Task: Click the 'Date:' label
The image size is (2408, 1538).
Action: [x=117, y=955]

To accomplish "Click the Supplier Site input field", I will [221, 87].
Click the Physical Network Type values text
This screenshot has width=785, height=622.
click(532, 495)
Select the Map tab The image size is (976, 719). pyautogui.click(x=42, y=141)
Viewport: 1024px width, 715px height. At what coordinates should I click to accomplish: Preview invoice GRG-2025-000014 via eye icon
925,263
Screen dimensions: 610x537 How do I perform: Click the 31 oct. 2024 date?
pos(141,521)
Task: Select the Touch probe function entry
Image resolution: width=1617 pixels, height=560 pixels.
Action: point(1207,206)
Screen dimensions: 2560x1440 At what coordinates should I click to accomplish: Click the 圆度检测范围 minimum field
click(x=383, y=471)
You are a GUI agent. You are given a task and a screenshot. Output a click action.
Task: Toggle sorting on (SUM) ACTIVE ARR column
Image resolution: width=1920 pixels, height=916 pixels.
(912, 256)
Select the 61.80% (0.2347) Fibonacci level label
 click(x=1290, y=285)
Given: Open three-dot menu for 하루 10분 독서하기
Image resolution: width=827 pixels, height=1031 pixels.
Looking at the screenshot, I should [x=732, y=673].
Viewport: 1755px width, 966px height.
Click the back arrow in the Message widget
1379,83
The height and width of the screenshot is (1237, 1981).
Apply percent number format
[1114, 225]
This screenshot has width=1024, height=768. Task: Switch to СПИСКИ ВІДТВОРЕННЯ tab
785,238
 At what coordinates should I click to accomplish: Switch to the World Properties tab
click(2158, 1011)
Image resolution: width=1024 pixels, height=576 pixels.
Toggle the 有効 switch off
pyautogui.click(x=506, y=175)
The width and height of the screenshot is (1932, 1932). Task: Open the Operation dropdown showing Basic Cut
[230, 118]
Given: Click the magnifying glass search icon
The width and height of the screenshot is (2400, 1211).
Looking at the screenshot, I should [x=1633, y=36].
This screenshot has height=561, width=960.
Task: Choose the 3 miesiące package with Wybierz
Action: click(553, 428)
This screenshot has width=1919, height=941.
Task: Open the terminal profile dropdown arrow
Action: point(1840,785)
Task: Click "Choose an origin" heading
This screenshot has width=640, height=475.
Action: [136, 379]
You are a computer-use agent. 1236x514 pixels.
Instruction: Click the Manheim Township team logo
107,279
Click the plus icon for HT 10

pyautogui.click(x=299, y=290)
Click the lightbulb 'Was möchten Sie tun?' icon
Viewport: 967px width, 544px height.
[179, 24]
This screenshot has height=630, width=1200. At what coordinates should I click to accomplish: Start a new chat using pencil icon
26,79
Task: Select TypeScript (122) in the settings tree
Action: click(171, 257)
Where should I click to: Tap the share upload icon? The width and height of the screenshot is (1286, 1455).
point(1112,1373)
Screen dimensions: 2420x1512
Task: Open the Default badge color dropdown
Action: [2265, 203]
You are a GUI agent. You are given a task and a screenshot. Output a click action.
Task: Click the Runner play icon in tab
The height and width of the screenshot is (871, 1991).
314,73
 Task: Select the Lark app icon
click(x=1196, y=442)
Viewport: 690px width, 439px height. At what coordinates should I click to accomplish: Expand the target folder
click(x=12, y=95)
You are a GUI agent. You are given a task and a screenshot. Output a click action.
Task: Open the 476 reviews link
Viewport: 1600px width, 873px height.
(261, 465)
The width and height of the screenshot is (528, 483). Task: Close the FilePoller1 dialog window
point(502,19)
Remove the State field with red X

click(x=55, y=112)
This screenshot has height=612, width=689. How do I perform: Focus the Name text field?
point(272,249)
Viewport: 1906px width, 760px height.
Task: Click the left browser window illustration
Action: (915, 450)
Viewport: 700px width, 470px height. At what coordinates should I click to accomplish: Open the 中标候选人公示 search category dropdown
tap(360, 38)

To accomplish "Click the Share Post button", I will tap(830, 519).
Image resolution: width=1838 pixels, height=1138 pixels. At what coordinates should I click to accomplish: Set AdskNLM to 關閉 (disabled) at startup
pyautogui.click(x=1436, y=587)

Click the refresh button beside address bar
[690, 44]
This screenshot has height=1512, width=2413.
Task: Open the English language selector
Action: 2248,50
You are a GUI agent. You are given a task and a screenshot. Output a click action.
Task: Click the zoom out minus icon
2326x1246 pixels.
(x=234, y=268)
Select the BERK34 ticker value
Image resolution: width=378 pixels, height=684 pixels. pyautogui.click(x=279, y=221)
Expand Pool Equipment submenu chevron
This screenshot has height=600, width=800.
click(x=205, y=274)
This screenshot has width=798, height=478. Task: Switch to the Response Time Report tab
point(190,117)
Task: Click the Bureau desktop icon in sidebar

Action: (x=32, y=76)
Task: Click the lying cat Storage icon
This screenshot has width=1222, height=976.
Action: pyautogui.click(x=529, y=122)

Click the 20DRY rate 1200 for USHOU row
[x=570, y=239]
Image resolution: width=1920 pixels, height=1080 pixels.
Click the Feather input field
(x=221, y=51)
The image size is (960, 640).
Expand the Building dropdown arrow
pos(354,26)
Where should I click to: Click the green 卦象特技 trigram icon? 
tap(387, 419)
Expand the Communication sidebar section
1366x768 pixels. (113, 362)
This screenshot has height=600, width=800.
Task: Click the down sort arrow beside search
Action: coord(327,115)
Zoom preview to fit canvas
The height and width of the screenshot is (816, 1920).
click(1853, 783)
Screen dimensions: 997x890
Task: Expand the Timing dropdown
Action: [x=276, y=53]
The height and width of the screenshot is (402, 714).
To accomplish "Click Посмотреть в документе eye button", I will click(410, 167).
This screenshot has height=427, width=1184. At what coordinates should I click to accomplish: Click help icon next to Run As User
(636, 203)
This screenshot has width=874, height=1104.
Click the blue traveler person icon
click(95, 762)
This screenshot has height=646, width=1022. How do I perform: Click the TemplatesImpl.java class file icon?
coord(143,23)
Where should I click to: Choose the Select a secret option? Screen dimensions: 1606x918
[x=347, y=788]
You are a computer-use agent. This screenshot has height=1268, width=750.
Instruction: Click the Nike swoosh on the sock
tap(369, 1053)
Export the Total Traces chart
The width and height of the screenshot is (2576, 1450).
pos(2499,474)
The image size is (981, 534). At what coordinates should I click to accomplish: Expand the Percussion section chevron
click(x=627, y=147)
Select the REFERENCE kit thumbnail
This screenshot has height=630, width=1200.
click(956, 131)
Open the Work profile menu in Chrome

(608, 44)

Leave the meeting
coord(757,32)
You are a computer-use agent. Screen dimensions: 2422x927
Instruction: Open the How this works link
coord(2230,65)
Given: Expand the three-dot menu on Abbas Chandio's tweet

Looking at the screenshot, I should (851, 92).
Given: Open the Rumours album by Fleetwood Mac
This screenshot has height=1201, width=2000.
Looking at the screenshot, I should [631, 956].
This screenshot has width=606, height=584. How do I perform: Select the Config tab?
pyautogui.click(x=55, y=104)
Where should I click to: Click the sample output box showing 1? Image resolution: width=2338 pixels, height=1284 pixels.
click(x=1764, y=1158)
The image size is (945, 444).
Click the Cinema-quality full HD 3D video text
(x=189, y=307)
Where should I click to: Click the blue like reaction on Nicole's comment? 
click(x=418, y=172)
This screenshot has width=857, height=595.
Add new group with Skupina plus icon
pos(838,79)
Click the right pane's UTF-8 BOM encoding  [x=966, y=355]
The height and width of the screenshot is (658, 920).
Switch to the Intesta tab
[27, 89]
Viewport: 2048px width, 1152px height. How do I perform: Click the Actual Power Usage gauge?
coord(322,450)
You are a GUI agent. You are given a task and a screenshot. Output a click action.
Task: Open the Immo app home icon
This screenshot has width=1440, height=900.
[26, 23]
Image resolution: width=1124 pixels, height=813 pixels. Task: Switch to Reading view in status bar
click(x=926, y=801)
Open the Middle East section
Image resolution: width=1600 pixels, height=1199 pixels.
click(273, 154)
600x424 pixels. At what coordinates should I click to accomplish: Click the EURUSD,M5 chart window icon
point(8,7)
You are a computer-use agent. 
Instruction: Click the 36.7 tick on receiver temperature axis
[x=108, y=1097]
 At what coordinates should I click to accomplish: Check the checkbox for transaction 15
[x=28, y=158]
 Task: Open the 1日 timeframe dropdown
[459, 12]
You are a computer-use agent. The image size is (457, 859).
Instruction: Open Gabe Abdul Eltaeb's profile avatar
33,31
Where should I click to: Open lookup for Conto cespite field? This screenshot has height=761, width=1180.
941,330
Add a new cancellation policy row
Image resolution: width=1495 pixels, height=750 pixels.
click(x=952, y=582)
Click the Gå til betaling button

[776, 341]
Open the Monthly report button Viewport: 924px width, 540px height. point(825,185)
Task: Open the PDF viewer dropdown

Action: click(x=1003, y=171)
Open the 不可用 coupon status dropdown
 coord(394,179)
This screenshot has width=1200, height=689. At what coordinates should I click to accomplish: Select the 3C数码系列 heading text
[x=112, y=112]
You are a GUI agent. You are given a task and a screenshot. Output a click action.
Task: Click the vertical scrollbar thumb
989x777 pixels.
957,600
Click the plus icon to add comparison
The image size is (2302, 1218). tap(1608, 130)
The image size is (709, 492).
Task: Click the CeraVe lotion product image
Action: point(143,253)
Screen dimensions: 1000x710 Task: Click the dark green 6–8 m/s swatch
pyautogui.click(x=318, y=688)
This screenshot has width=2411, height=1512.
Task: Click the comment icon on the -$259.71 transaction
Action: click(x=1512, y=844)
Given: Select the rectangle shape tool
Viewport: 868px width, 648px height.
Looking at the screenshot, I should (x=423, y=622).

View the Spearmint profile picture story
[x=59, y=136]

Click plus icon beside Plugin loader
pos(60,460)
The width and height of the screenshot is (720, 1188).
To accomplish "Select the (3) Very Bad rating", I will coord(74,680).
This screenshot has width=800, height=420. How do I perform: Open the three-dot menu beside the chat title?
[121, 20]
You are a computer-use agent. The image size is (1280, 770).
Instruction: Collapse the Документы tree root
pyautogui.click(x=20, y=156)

REQUIRED TASK: Transcribe the rows above verbatim, from the first row through the line containing "click(x=1290, y=285)", including both.

WRITTEN REPLY:
Task: Click the 'Date:' label
The image size is (2408, 1538).
Action: [x=117, y=955]

To accomplish "Click the Supplier Site input field", I will [221, 87].
Click the Physical Network Type values text
This screenshot has width=785, height=622.
click(532, 495)
Select the Map tab The image size is (976, 719). pyautogui.click(x=42, y=141)
Viewport: 1024px width, 715px height. At what coordinates should I click to accomplish: Preview invoice GRG-2025-000014 via eye icon
925,263
Screen dimensions: 610x537 How do I perform: Click the 31 oct. 2024 date?
pos(141,521)
Task: Select the Touch probe function entry
Image resolution: width=1617 pixels, height=560 pixels.
Action: point(1207,206)
Screen dimensions: 2560x1440 At what coordinates should I click to accomplish: Click the 圆度检测范围 minimum field
click(x=383, y=471)
You are a GUI agent. You are given a task and a screenshot. Output a click action.
Task: Toggle sorting on (SUM) ACTIVE ARR column
Image resolution: width=1920 pixels, height=916 pixels.
(912, 256)
Select the 61.80% (0.2347) Fibonacci level label
 click(x=1290, y=285)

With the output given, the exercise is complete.